Topic 10: Practice and Exercises - Transformer Theory¶

This module focuses on the mathematical derivation of Transformer properties and their practical implementation.

1. Theoretical Exercises¶

Exercise 1.1: Permutation Equivariance¶

Prove that the Self-Attention mechanism (without positional embeddings) is permutation equivariant. That is, if \(\sigma\) is a permutation of \(\{1, \dots, n\}\) and \(P_\sigma\) is the corresponding permutation matrix, show that:

\[ \text{Attn}(P_\sigma X) = P_\sigma \text{Attn}(X) \]

Hint: Show that the softmax weights \(A_{ij}\) simply become \(A_{\sigma(i)\sigma(j)}\).

Exercise 1.2: The Softmax Variance¶

Let \(q, k \in \mathbb{R}^d\) be independent vectors with entries \(q_i, k_i \sim \mathcal{N}(0, 1)\).

Show that \(\mathbb{E}[q \cdot k] = 0\).
Show that \(\text{Var}(q \cdot k) = d\).
Explain why scaling by \(1/\sqrt{d}\) is necessary to keep the input to the softmax at unit variance.

Exercise 1.3: Rank of Attention¶

Prove that for a single-head attention layer with queries \(Q \in \mathbb{R}^{n \times d_k}\), keys \(K \in \mathbb{R}^{n \times d_k}\), and values \(V \in \mathbb{R}^{n \times d_v}\), the rank of the output \(Z\) is at most \(\min(n, d_k, d_v)\). How does this change if we have \(H\) heads?

Exercise 1.4: Linear Attention as Gradient Descent¶

Consider the Linear Attention mechanism \(O = (QK^\top)V\). Assume \(Q = x_{\text{test}}^\top, K = X, V = Y\).

Derive the condition on the learning rate \(\eta\) such that \(O\) exactly matches one step of GD on \(L(W) = \frac{1}{2}\|XW - Y\|^2\).
What happens if we use a non-linear softmax attention? Can it be viewed as a different type of optimizer?

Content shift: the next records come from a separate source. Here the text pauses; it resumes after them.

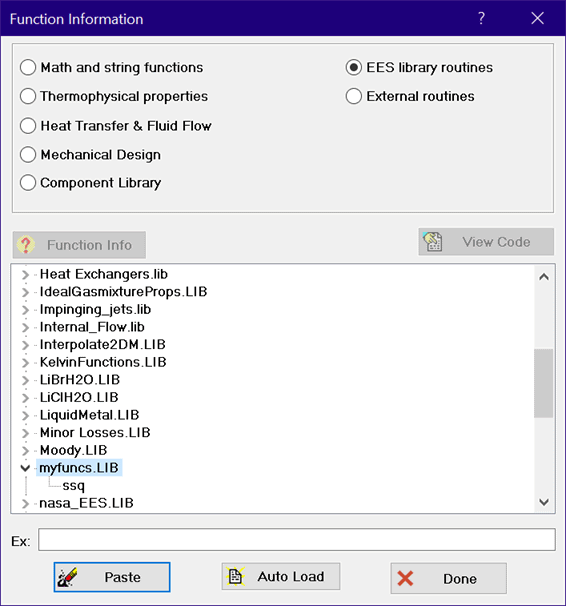Expand the Moody.LIB library node

(x=25, y=450)
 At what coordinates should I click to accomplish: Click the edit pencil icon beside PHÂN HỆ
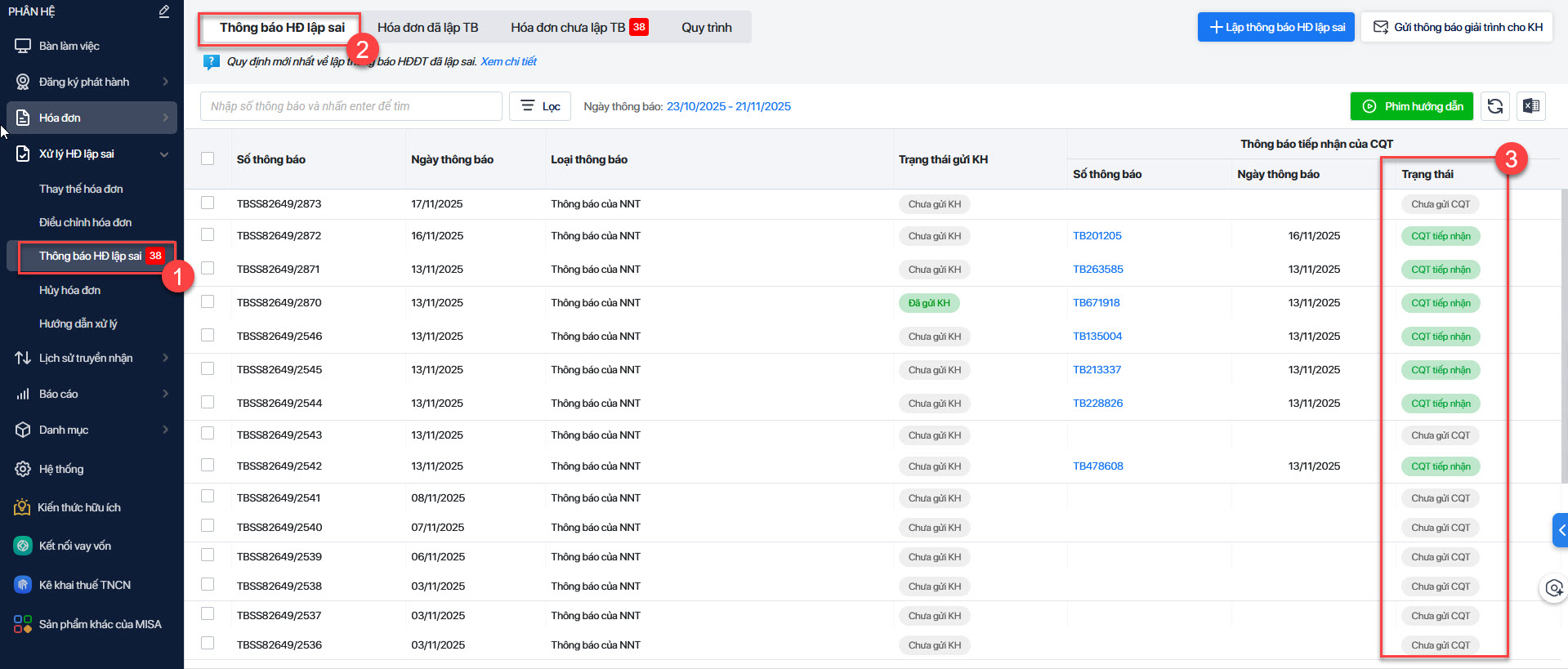tap(164, 11)
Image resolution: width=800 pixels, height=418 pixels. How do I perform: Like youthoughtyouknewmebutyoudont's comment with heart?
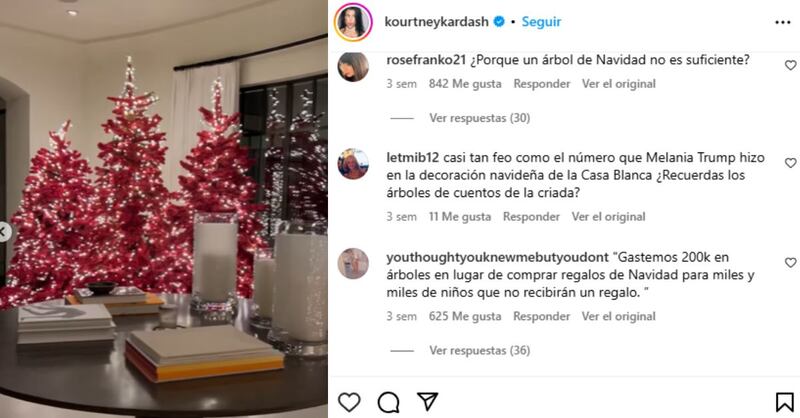click(790, 262)
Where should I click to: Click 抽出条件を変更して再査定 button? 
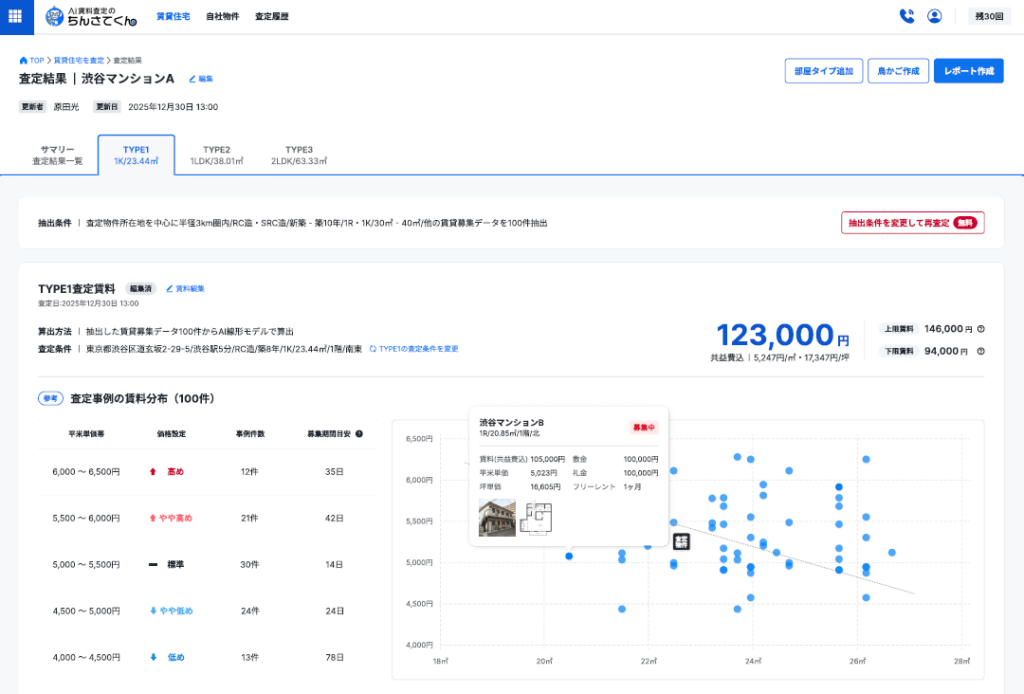pyautogui.click(x=912, y=223)
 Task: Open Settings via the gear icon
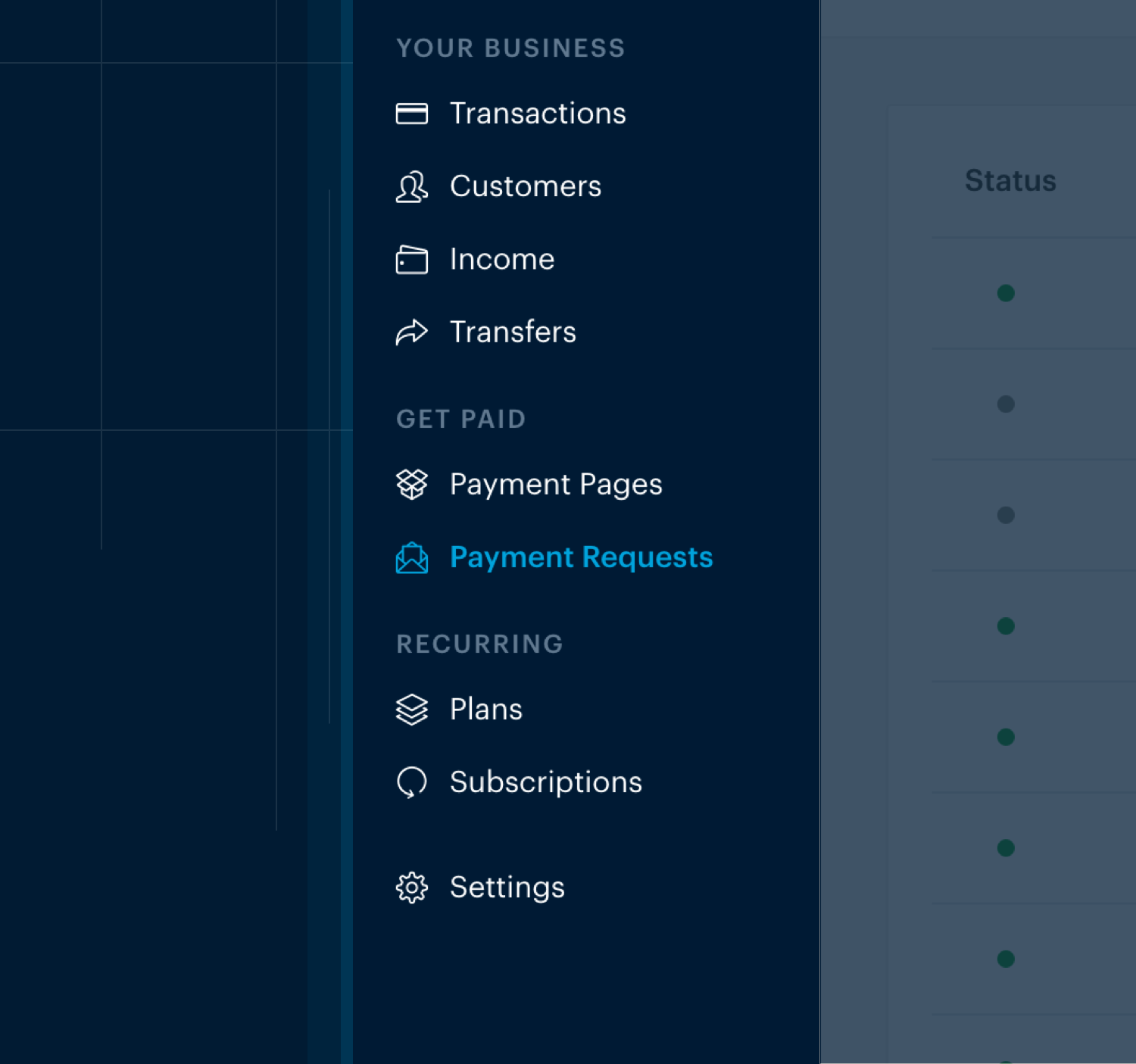pyautogui.click(x=410, y=888)
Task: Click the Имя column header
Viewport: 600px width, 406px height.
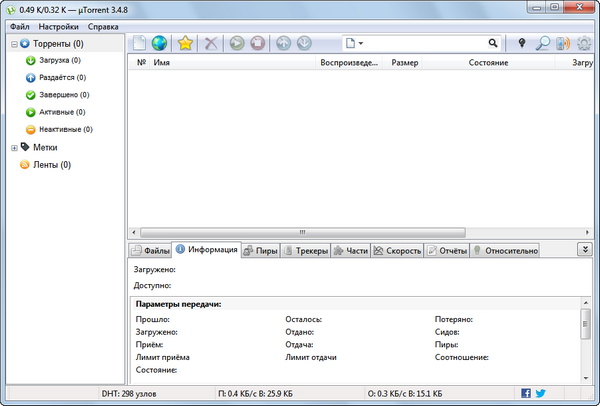Action: pos(160,62)
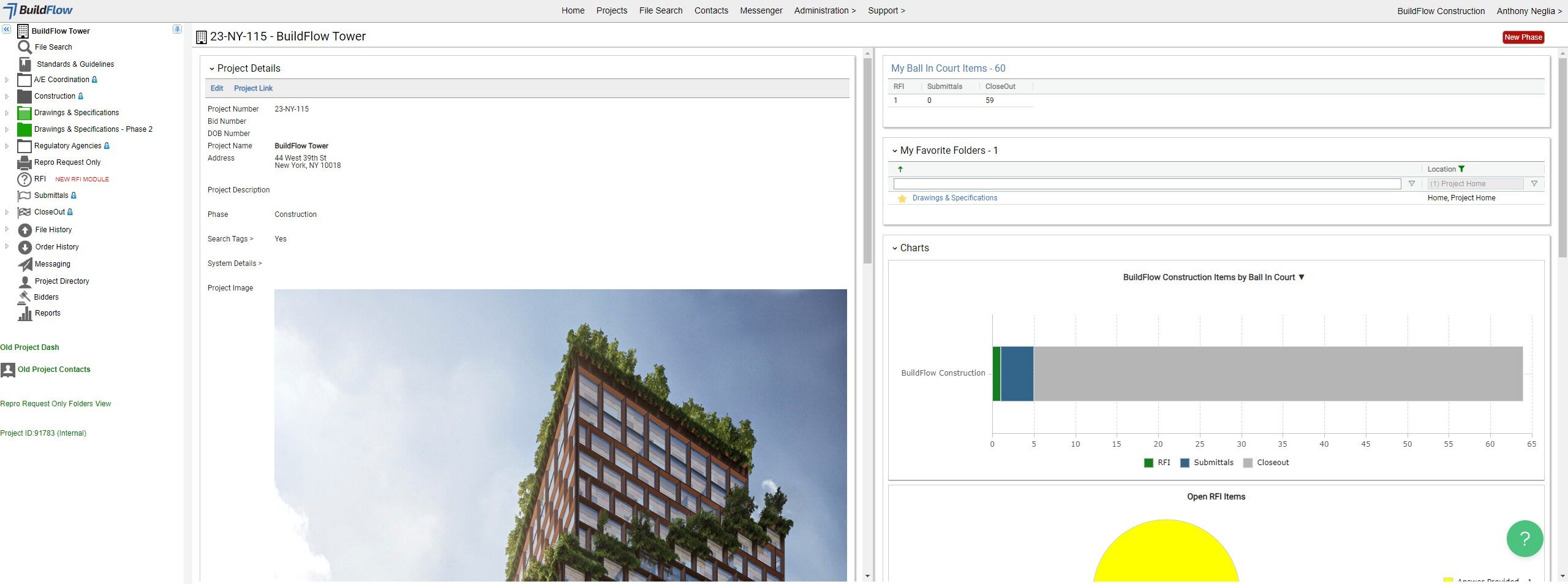Screen dimensions: 1568x584
Task: Click the Bidders gavel icon
Action: 24,297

Exercise 1.5: The Chinchilla Frontier¶

A researcher has a compute budget of \(C = 1.2 \times 10^{24}\) FLOPs. Using the Chinchilla estimate that \(C \approx 6ND\) and that for optimal training \(D \approx 20N\):

Calculate the optimal number of parameters \(N\).
Calculate the required number of training tokens \(D\).

Exercise 1.6: Positional Encoding Geometry¶

In the sinusoidal encoding used in the original Transformer:

\[ PE_{(pos, 2i)} = \sin\left(\frac{pos}{10000^{2i/d_{\text{model}}}}\right), \quad PE_{(pos, 2i+1)} = \cos\left(\frac{pos}{10000^{2i/d_{\text{model}}}}\right) \]

Show that for any fixed offset \(k\), \(PE_{pos+k}\) can be represented as a linear function of \(PE_{pos}\). What does this imply about the model's ability to attend to relative positions?

Exercise 1.7: Rank Collapse Bound¶

Given the convergence theorem \(\|H^{(\ell)} - \mathbf{1}v^\top\| \le C e^{-\lambda \ell}\), if we want to maintain at least \(10\%\) of the initial variance after 12 layers, what is the maximum allowable value for the convergence rate \(\lambda\)?

Exercise 1.8: Induction Head Circuit¶

An induction head is formed by the composition of two heads. Head 1 (Layer 1) is a "Previous Token Head". Head 2 (Layer 2) is the "Induction Head".

Write the mathematical expression for the Query of Head 2 if it attends to the output of Head 1.
Explain why this circuit fails if the sequence length is 1.

Exercise 1.9: Johnson-Lindenstrauss in RAG¶

In a RAG system, we project \(10^{12}\) documents into a \(d\)-dimensional embedding space. According to the JL Lemma, we want to preserve distances within \(\epsilon = 0.1\). What is the minimum \(d\) required to ensure this with high probability? (Use the formula \(d \ge 8 \ln(m) / \epsilon^2\)).

Exercise 1.10: Grokking and Weight Norm¶

During grokking, the training loss is near zero but the validation loss is high until a sudden drop. It is observed that the \(L_2\) norm of the weights increases during the "memorization" phase and decreases during the "generalization" phase. Why would a lower weight norm correspond to better generalization in modular arithmetic?

2. Coding Practice¶

Task 2.1: Manual Attention¶

Implement a single-head scaled dot-product attention function using only numpy.

Python

import numpy as np

def scaled_dot_product_attention(Q, K, V):
# Your code here
pass

Validation: Verify that your function is permutation equivariant (except for numerical precision).

Task 2.2: Visualizing Induction¶

Using TransformerLens (or a simulated attention matrix), write a script to detect "induction heads" in a toy sequence [1, 2, 3, 1, 2, ?]. Goal: Identify the head that places maximum attention on the token 3 when the current token is 2 and it has seen 1, 2 before.

Task 2.3: Rank Analysis¶

Create a 50-layer "pure" attention model (no residuals, no MLPs) with random weights. Pass a random input through it and plot the singular values of the activations at layer 1, 10, 25, and 50. Goal: Observe the "Rank Collapse" phenomenon where all but one singular value vanish.

3. Solutions and Hints¶

Solution 1.2 (Softmax Variance)¶

\(\text{Var}(q \cdot k) = \sum \text{Var}(q_i k_i)\). Since \(q_i, k_i\) are independent \(\mathcal{N}(0, 1)\), \(q_i k_i\) has mean 0 and variance \(\mathbb{E}[q_i^2 k_i^2] = \mathbb{E}[q_i^2]\mathbb{E}[k_i^2] = 1 \cdot 1 = 1\). Thus \(\text{Var}(q \cdot k) = d\).

Solution 1.5 (Chinchilla)¶

\(6N(20N) = 1.2 \times 10^{24} \implies 120N^2 = 1.2 \times 10^{24} \implies N^2 = 10^{22} \implies N = 10^{11}\) (100 Billion parameters).
\(D = 20N = 2 \times 10^{12}\) (2 Trillion tokens).

Hint 2.3¶

Use torch.linalg.svdvals to compute singular values efficiently. You should see the distribution of singular values becoming increasingly "peaky" at the first value as depth increases.